I don't know how many Bibles you have in your home, or how many translations you have one tap of your finger away, or how many Bible study tools are at your disposal. I would imagine that almost none of us struggle to obtain the Word of God.
The Word of the living God.
The out-breathed truth of the Creator and Saviour of mankind.
Has familiarity bred contempt? Do we value the truth as we should? With what eagerness or languor will you go to church tomorrow to hear the Word of God read and preached? Will once be enough?
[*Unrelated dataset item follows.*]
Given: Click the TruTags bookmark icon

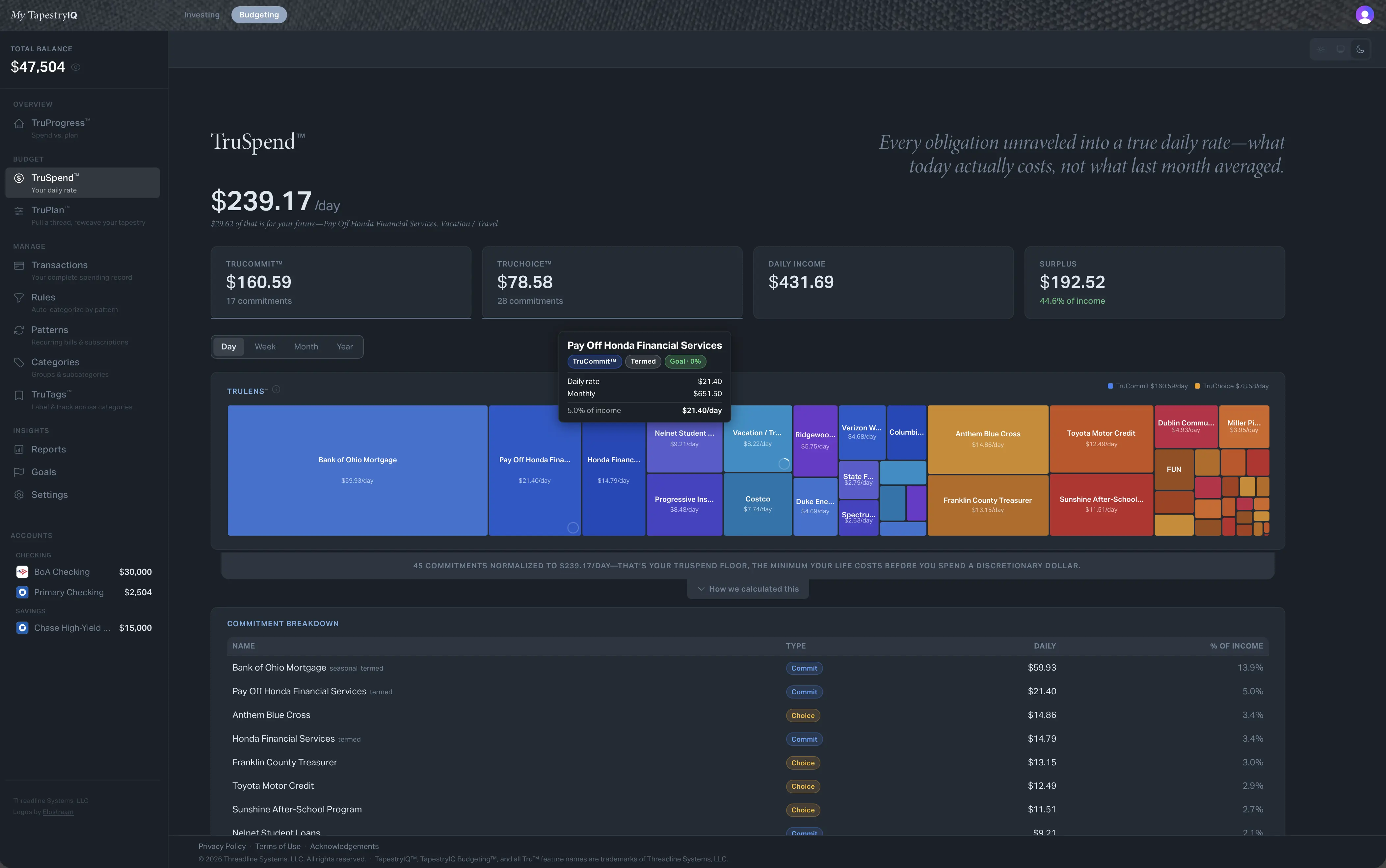Looking at the screenshot, I should coord(19,395).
How often do you turn to it during the week?
Such questions put me in mind of the story of John "Roaring" Rogers, preacher at Dedham in Essex at the beginning of the seventeenth century, where he had a reputation as "one of the most awakening preachers of the age." His gift lay in his distinctive delivery of the sound and careful sermons which he prepared, and so well-known did Rogers and his preaching become that godly people used to say to one another, "Let us go to Dedham to fetch fire."
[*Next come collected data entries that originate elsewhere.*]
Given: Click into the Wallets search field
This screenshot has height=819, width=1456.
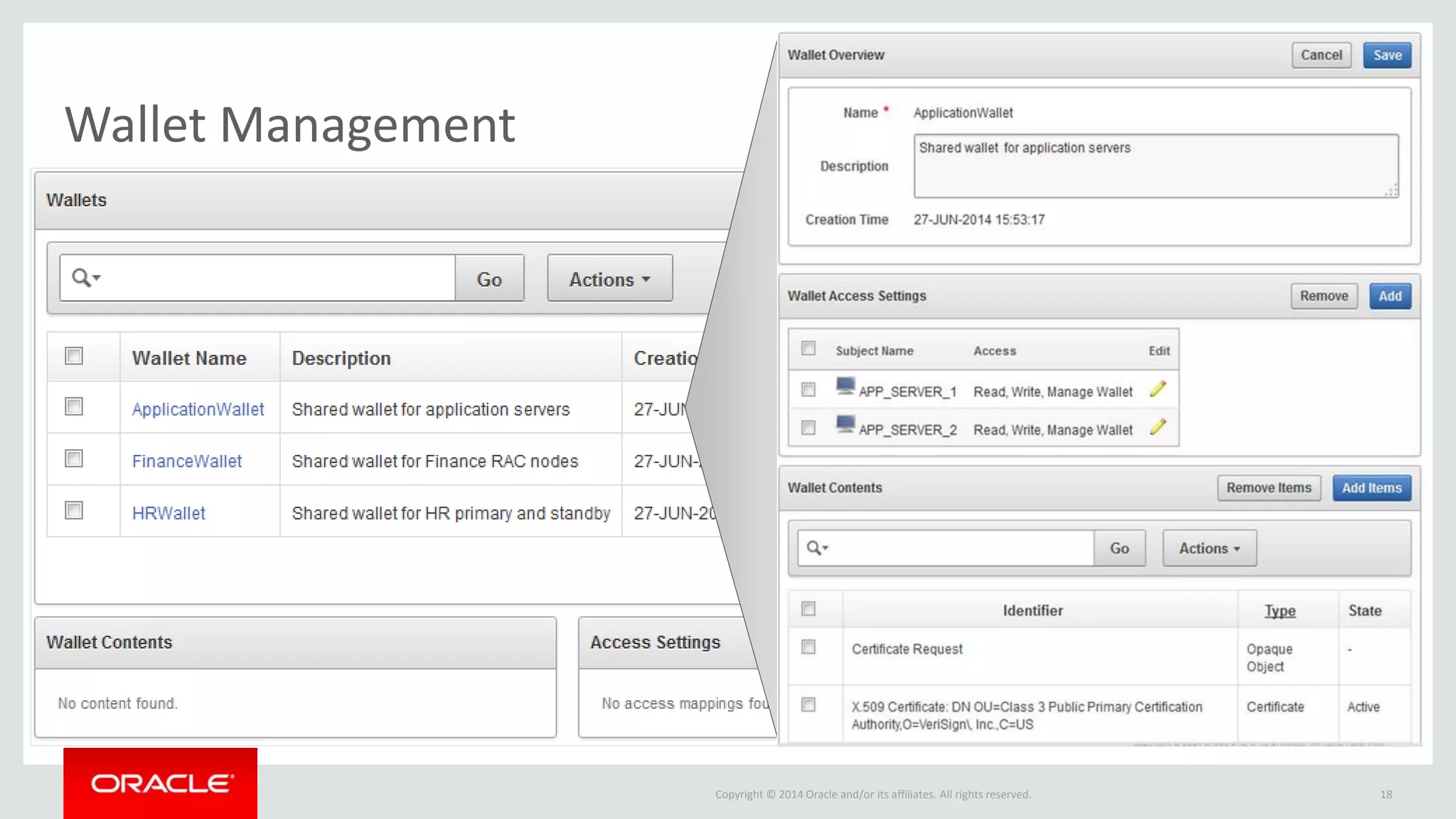Looking at the screenshot, I should 277,278.
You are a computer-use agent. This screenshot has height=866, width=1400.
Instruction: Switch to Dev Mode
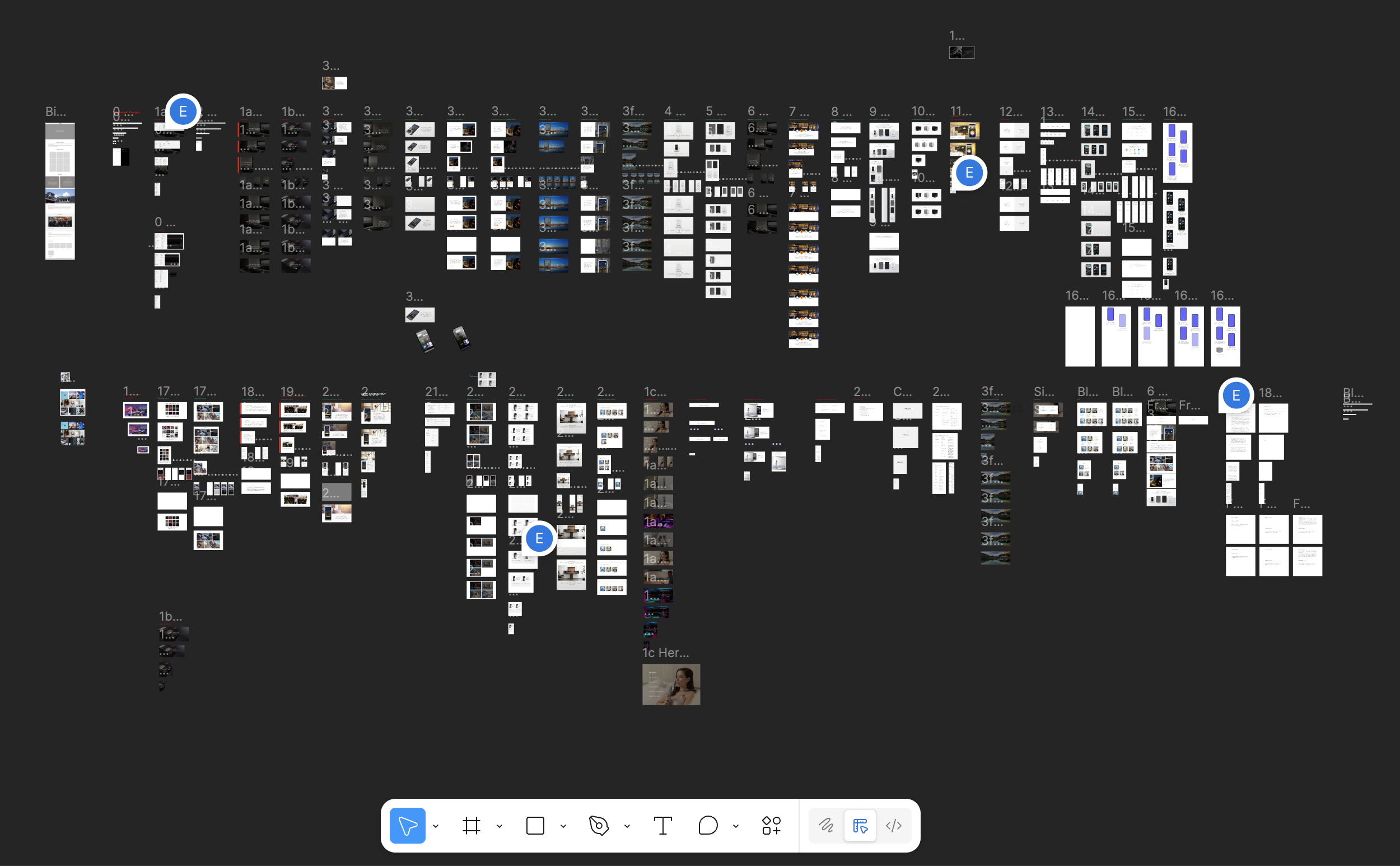(x=894, y=825)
Several well-known anecdotes capture something of the fervency and intensity of Rogers the preacher and his self-forgetful earnestness in the pulpit. Thomas Goodwin, himself to become a renowned preacher and scholar, tells of how he went to hear Rogers preach before he was converted, not imagining that anyone would be able to touch his conscience. Goodwin reported his experience to John Howe, who recorded it in this way:
He told me that being himself, in the time of his youth, a student at Cambridge, and having heard much of Mr. Rogers of Dedham, in Essex, purposely he took a journey from Cambridge to Dedham to hear him preach on his lecture day. And in that sermon he falls into an expostulation with the people about their neglect of the Bible [I am afraid it is more neglected in our days]; he personates God to the people, telling them, "Well, I have trusted you so long with my Bible; you have slighted it; it lies in such and such houses all covered with dust and cobwebs. You care not to look into it. Do you use my Bible so? Well, you shall have my Bible no longer." And he takes up the Bible from his cushion, and seemed as if he were going away with it, and carrying it from them; but immediately turns again and personates the people to God, falls down on his knees, cries and pleads most earnestly, "Lord, whatsoever thou cost to us, take not thy Bible from us; kill our children, burn our houses, destroy our goods; only spare us thy Bible, only take not away thy Bible." And then he personates God again to the people: "Say you so? Well, I will try you a little longer; and here is my Bible for you, I will see how you will use it, whether you will love it more, whether you will value it more, whether you will observe it more, whether you will practice it more, and live more according to it." But by these actions [as the Doctor told me] he put all the congregation into so strange a posture that he never saw any congregation in his life. The place was a mere Bochim, the people generally [as it were] deluged with their own tears; and he told me that he himself when he got out, and was to take horse again to be gone, was fain to hang a quarter of an hour upon the neck of his horse weeping, before he had power to mount, so strange an impression was there upon him, and generally upon the people, upon having been thus expostulated with for the neglect of the Bible.Neglect of the Bible. Careless disregard for the Word of the Most High and Most Holy. You are not entitled to it, and God is not obliged to provide it. Does your neglect and the prospect of God's response bother you? What if the Lord is saying, even now, "I will try you a little longer; and here is my Bible for you, I will see how you will use it, whether you will love it more, whether you will value it more, whether you will observe it more, whether you will practice it more, and live more according to it."
Count your copies. Peruse your programmes. Appraise your apps. Do not imagine that he cannot yet take it away.